By Will Vandervort.
Chad Morris does not know if he will have Deshaun Watson back at quarterback again this season, and that is how is preparing himself and his Clemson offense for the last two games of the year.
The Tigers, who will host Georgia State this Saturday in Death Valley, know Watson will not play this Saturday and everything is day-to-day in regards to whether he will be back for the South Carolina game on Nov. 29.
Clemson announced Sunday night the freshman has a sprained LCL and he could be back before the season ends. Obviously, that is taking the bowl game into consideration as well.

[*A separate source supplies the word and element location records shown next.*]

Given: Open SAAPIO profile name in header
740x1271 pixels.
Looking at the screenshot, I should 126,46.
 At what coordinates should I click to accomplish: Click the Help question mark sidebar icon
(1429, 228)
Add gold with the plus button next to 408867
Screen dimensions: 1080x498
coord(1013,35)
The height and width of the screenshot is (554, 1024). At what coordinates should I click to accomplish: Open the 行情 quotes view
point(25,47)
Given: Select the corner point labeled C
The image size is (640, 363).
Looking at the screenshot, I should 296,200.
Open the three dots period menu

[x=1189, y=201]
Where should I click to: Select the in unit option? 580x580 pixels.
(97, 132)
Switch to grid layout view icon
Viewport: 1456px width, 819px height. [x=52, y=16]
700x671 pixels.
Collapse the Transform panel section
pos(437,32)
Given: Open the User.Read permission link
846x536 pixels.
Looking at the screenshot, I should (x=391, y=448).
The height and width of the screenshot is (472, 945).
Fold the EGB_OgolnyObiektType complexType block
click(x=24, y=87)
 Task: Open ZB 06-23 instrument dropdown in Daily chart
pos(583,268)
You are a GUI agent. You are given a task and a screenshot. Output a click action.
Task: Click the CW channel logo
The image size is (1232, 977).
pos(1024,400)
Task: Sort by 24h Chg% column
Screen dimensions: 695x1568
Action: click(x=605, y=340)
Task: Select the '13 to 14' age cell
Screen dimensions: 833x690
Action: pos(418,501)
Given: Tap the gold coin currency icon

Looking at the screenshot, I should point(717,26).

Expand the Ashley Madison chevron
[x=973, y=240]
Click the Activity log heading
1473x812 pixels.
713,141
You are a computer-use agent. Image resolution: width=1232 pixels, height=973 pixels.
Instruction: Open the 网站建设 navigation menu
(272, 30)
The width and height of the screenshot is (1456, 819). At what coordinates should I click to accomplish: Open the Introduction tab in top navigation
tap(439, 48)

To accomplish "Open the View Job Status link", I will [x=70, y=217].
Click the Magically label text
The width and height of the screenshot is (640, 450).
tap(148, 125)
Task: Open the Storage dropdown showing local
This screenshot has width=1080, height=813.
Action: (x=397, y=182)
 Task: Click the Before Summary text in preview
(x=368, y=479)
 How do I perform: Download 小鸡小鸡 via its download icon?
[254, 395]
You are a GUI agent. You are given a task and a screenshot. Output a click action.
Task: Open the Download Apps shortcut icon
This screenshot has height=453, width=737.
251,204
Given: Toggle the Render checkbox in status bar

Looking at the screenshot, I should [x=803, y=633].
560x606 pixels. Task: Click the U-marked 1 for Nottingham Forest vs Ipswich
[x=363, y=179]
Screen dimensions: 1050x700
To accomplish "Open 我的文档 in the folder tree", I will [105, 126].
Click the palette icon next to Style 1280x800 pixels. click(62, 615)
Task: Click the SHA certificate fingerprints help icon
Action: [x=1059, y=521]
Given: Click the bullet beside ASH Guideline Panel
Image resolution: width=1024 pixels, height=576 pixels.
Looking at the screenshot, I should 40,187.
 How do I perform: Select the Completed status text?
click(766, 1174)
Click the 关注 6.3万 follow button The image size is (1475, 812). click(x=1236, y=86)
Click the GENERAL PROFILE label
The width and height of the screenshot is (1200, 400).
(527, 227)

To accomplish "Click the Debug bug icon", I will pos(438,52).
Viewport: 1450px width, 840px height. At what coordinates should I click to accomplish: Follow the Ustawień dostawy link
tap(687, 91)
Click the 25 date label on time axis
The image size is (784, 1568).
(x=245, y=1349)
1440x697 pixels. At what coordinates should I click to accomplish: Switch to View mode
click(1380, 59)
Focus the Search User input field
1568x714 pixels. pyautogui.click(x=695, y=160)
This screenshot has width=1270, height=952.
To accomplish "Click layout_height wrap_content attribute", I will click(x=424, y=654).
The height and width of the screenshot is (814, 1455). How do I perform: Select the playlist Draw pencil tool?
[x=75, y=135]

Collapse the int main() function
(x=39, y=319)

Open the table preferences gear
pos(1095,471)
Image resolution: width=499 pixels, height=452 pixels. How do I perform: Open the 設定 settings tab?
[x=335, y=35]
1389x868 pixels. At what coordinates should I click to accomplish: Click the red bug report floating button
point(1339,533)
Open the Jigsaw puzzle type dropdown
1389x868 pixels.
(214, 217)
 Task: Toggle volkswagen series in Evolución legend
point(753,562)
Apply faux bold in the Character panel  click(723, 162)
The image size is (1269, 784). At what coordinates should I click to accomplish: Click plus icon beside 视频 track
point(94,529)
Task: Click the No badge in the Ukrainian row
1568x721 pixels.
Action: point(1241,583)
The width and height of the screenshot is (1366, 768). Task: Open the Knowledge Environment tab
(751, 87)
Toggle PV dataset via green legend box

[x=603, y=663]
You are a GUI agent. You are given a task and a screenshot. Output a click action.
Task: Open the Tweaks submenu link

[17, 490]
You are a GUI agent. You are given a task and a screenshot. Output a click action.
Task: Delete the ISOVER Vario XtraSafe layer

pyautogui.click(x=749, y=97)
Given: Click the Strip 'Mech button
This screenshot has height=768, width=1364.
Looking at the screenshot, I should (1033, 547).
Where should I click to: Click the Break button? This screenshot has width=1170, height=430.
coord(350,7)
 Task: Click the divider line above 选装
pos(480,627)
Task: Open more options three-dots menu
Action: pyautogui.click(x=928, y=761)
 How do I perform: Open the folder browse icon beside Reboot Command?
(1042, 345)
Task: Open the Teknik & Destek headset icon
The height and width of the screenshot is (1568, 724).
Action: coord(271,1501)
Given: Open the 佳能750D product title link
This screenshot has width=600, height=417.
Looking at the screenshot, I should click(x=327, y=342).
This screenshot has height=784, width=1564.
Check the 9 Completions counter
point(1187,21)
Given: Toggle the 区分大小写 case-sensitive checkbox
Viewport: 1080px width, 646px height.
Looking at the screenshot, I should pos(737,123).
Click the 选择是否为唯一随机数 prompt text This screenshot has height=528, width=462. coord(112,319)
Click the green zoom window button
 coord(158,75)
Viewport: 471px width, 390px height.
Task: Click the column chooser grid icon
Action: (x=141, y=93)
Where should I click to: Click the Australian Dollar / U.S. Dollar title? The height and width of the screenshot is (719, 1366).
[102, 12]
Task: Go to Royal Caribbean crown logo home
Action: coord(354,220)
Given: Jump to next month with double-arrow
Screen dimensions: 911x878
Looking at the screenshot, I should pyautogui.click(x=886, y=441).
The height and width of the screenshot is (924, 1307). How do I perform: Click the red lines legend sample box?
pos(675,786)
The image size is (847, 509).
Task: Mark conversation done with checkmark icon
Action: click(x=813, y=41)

“There is a chance… As a coordinator you try to cover every scenario possible,” Morris said from the WestZone on Monday. “I’m preparing for him not to play. That’s from my standpoint. If he plays, he plays. But I don’t know that today.”
What Morris does know is that he has to have his quarterbacks ready to play. It was obvious Stoudt was not ready against Georgia Tech last Saturday. After coming in for Watson, the senior threw two pick-sixes and another interception that set up a Yellow Jackets’ field goal.
Stoudt finished the day 3 of 11 for 19 yards. The Tigers threw for just 65 yards altogether, the fewest passing yards by a Clemson team since Tommy West’s Tigers left Tallahassee, Fla., with 64 in 1998.
As an offense, Clemson totaled just 190 yards, the second fewest yards in one game by a Chad Morris offense.
“I was here yesterday and was ready to go to work. Here we go! This is what you do,” Morris said. “We have to go execute the plan. Just like we tell all of our players, we can sit around and feel sorry for ourselves and if we do, and as bad as we feel right now, we will feel even worse 12 days from now. Or you can be the competitor that you are and why you got into this game because you love to compete and you love the challenges.”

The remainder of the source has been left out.